蛋白純化常見問題總結（一）

蛋白純化過程中常遇見一些問題，這里整理了以下幾個蛋白純化實驗中遇見的問題及其解決方案。

1)我現在手頭有個融合蛋白，純化的時候用助溶劑溶解后做了GST親和層析，之后用蛋白酶切割后卻發現目的蛋白沒有活性。

請問有哪些可能會出現這種原因?怎么解決?測過基因序列，沒有問題。細胞破碎后，融合蛋白在沉淀里，我用助溶劑提取后，可以用GST做親和層析，但效率只有50%～60%左右。洗脫完融合蛋白不需要助溶劑，但這樣的條件下切割完后目的蛋白會沉淀，我用0.5%CHAPS助溶可勉強溶解部分，目的蛋白疏水性比較強。

既然是疏水性很強你可以加點甘油或者乙二醇降低極性，這樣溶解就會好得多，此外你也直接加2%的PEG這樣也降低極性，同時保護你的蛋白，你再做純化就可以了，我以前遇到這樣的蛋白是用10%的乙醇加3-5%的PEG-5000，這樣的情況下蛋白還是活性回收率很高，我覺得那些表面活性劑能不用還是不用的好，你失去活性你可以監測一下提取，純化，酶切到底哪里失去了活性，這樣更容易解決你的問題。還有注意緩沖液PH值，看看改變它對溶解度有沒有影響。蛋白有沉淀那你可以稍微把蛋白的濃度降低點，這也是個辦法。

2)請問有沒有合成過配體為FMN的親和膠?

親和的填料合成過20來種，你是希望用它來純化某種脫氫酶嗎，我看FMN可偶聯的有限，倒是FAD有活潑的氨基好偶聯，何況它們幾乎是同一個輔酶，你是不是考慮把FAD連上去。當然FMN的結構上也有個仲胺，可以偶聯到帶長手臂的環氧活化的填料上，而溴化氰活化或別的活化的介質都不大好，因此我覺得這個沒有什么問題。   

此外如果是以FMN為輔酶的，那我還可以建議你試試藍色瓊脂糖凝膠，因為它的配基的結構和FMN的三個環很相似，它能純化不少脫氫酶和激酶。
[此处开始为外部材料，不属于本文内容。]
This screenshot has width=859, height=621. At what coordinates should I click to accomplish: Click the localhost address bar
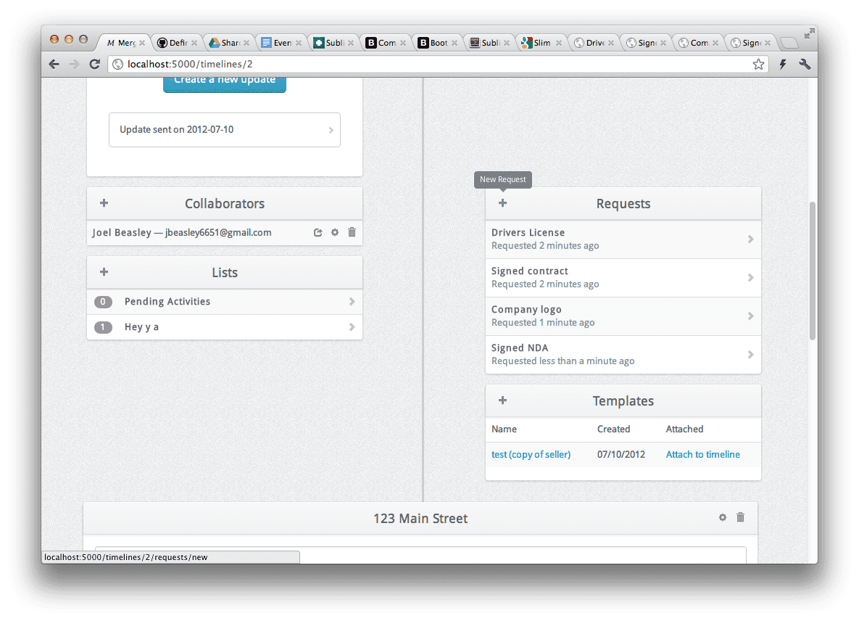coord(435,64)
相應的偶聯的材料，要自己合成親和填料，有很多公司都提供活化好的介質，自己偶聯就可以，其中比較常用的有啟維益成公司的溴化氰瓊脂糖凝膠，環氧瓊脂糖凝膠，氨基瓊脂糖凝膠，羧基瓊脂糖凝膠，活化酯瓊脂糖凝膠，以及巰基瓊脂糖凝膠等，但是如果是小分子的配基最好選擇有3-10碳作為手臂的活化介質為好，此外也曾經有文獻報導固定輔酶時，偶聯位置不同，選擇性有差別，因此你可以選擇自己適合的活化介質。

不同的活化的介質對偶聯的配基有不同的要求，所以要先對自己的配基有一個清楚的了解就可以選擇合適的活化介質。

我一般在合成的時候大多選擇環氧瓊脂糖凝膠，它能應用的范圍廣氨基巰基羥基都可以，而且合成的介質剛性好，非特異吸附少，所以不需要特殊處理未反應基團。此外鍵合的鍵很穩定，配基脫落少。我覺得是不錯的選擇。

包涵體的蛋白復性做得不多，但是我記得有個哥們說最管用的辦法也是最簡單的方法，他說在復性的時候盡量別想什么太高難的技術，那些時髦但不一定好用，常用的有透析復性，稀釋復性，包括國外的專家也這么說。我覺得有時候開始摸不出來未必就是方法不行，關鍵要經常改變條件。

層析復性很時髦，但是真正能用的不是很多，我覺得蛋白這東西難就在于大多都不相同，所以關鍵要多看文獻，多琢磨自己蛋白的特性，多嘗試。